Day 35: I Just Ran a Signed, Traceable AI Agent from My CLI — And It Worked

Thirty-five days ago, I asked myself:

“What if we could define AI agents like packages with plans, constraints, and versioning?”
Author Name

No wrappers.
No black boxes.
Just structured, traceable, testable behavior — written in plain Markdown, running on local models.

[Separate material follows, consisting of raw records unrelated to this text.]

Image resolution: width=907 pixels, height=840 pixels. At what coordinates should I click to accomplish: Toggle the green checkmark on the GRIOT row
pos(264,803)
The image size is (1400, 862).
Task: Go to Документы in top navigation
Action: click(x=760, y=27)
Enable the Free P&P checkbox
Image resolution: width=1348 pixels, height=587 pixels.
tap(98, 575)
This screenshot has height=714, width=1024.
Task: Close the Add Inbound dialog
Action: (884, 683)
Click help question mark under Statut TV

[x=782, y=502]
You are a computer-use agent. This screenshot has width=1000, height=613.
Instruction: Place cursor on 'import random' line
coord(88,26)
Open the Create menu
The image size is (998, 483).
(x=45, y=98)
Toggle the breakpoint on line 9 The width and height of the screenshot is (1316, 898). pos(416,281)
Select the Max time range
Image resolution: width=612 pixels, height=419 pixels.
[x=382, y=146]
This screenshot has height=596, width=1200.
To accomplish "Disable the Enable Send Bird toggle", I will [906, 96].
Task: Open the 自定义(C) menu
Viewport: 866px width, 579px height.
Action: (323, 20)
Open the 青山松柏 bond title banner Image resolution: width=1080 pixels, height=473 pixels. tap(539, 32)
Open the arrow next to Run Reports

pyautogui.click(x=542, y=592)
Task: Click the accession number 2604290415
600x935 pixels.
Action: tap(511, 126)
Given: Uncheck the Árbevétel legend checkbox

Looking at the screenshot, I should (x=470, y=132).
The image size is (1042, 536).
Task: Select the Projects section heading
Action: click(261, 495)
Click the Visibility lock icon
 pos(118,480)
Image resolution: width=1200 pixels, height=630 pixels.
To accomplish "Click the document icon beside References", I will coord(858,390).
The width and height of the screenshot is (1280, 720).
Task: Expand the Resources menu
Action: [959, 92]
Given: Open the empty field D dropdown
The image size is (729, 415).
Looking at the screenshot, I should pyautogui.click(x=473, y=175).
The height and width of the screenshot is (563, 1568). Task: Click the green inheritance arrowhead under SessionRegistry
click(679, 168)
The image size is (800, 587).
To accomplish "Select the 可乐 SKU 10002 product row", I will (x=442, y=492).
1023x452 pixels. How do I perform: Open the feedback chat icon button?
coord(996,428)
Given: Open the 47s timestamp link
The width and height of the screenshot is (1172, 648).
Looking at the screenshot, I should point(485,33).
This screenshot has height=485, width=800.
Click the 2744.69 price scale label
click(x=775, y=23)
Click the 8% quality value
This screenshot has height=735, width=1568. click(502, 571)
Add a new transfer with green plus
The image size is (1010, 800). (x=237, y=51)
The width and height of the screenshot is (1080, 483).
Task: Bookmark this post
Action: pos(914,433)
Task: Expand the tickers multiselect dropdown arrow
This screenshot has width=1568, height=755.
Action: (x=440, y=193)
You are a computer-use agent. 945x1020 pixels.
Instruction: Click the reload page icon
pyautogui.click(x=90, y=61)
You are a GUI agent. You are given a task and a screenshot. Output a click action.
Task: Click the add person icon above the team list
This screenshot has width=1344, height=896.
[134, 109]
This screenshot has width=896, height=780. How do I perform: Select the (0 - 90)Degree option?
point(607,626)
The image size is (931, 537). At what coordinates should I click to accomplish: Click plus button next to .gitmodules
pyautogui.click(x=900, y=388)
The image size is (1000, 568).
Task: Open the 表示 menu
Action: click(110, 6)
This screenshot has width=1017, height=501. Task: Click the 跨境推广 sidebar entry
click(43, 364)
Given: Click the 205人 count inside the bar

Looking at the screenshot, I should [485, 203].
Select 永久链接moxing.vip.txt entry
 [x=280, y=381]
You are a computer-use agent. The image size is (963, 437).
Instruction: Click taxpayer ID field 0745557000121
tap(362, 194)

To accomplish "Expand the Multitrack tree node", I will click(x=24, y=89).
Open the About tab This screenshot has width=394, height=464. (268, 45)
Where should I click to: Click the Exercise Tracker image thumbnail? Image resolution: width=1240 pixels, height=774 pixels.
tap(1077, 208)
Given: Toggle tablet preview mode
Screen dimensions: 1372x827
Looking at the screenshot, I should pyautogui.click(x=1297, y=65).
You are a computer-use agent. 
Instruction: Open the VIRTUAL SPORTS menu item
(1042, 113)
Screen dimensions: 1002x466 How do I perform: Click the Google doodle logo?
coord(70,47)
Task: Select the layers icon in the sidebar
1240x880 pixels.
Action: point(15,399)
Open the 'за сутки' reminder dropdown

What I Built (With ChatGPT as my pair)

AI agents defined in plan.md and identity.json
Constraints like “max 5 bullets” or “must use only defined tools”
Local simulation using Mistral (via Ollama)
Output validated against strict criteria
Plans signed and certified with cryptographic keys
Full trace log of every run

And yes, it passed validation.

Why This Matters

It’s not a simple LLM project.

This AI Agent project is:

A foundation for the agent economy
A path toward certifiable AI behavior
A way to make AI systems accountable by design
A CLI where agents don’t just respond — they act under contract
Mistral AI Agent Dokugent Test
Don’t let the simplicity fool you.
This isn’t just output. It’s from a signed, versioned, certifiable agent.
GDPR-aware, ISO-aligned, and handshake-ready anytime.
You’d know who wrote it, why it ran, and how old it is.
That’s infrastructure.

✅ Agent Certified • 🔐 GDPR-Aware • 📜 ISO-Aligned • 🧾 Traceable by Design
What’s Next
A full agent registry
Agent-to-agent interactions (e.g. ICE-001 + SampleBot)
A new developer primitive: dokugent init for behavior, not just code
PS:

Our Dokugent CLI Dev Log 003 was co-written by ChatGPT (it was its turn).
I’m still not sure if this was a hyperfocused build streak or the start of something serious, but I do know this:

The CLI runs.
The agents follows the structure.
And somehow… it feels like the beginning of a system I can trust.